TODAY, ONLY two days after American television viewers watched police and Secret Service agents subdue a suspect alleged to have shot the president and three others, the trial of Bernard C. Welch -- accused murderer of Dr. Michael Halberstam -- opens in D.C. Superior Court. What connects Monday's tragedy and Wednesday's trial has nothing to do with the facts of either episode or with the suspects involved. Both men enjoy the same rights as any American at such times: an absolute presumption of innocence until found guilty after a fair trial, at which every legitimate measure of assistance to the defense has been made available.
The link between the Welch trial and the Hilton Hotel shootings lies in the dilemma of minimizing potentially prejudicial pretrial publicity. The defendant, Mr. Welch, complained in a tape-recorded interview with a reporter from this newspaper last week that the press had "already found me guilty. I just don't believe I'll ever get a fair trial in the Washington area. It's going to be a farce . . . . "

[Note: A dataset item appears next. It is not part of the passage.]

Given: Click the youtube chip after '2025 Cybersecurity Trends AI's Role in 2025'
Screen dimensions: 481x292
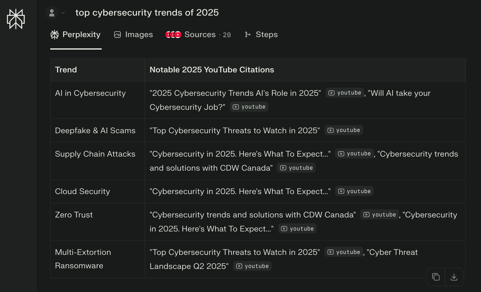Looking at the screenshot, I should coord(344,93).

The allegation could not be more serious, and Mr. Welch's attorney, Sol Z. Rosen, has filed a pretrial motion to shift jurisdiction from Washington on grounds that adverse publicity has already made it impossible to empanel an unbiased jury. The prosecutors disagree, and Chief Judge H. Carl Moultrie, who is presiding at the Welch trial, will have to rule on the request. Related to the motion are other defense requests of more immediate and disturbing concern. Mr. Rosen has asked that all pretrial hearings be closed to the press and has subpoenaed the reporters -- and all stories on the case from both The Post and The Star. A secret trial remains a dubious trial, in our opinion. There is no reason for one in the Welch case, especially since the defendant himself has raised the ante in playing pretrial publicity poker on more than one occasion.
First came his voluntary interview with Life magazine, for which Mr. Welch received about $8,000 in return for assigning the magazine the right to exclusive use of certain personal photographs. Since then, he has given other interviews, including the one to this newspaper, and has arranged the sale of rights to a book on his life to a New York writer.
Under the circumstances, what would be the logic of closing pretrial or trial proceedings in his case to the working press? Is it that, unlike others, they have not paid for the privilege of reporting him?
As for Mr. Welch's request for a change of venue and other pretrial motions, Judge Moultrie needs no assistance from us in determining their merits. Whatever its outcome, though, the Welch case has reminded the press again of how carefully it must proceed during such sensitive proceedings if judges, lawyers on both sides and the public are not to put the media on trial instead of the defendant. Since the Welch case will probably not be the last dramatic trial to be held in Washington this year, today is a sadly appropriate day to remind ourselves that all parties involved -- prosecution, defense, judge, jury, and the press -- bear responsibility for proving that pretrial publicity, however generated, need not prevent a fair judgment in open court.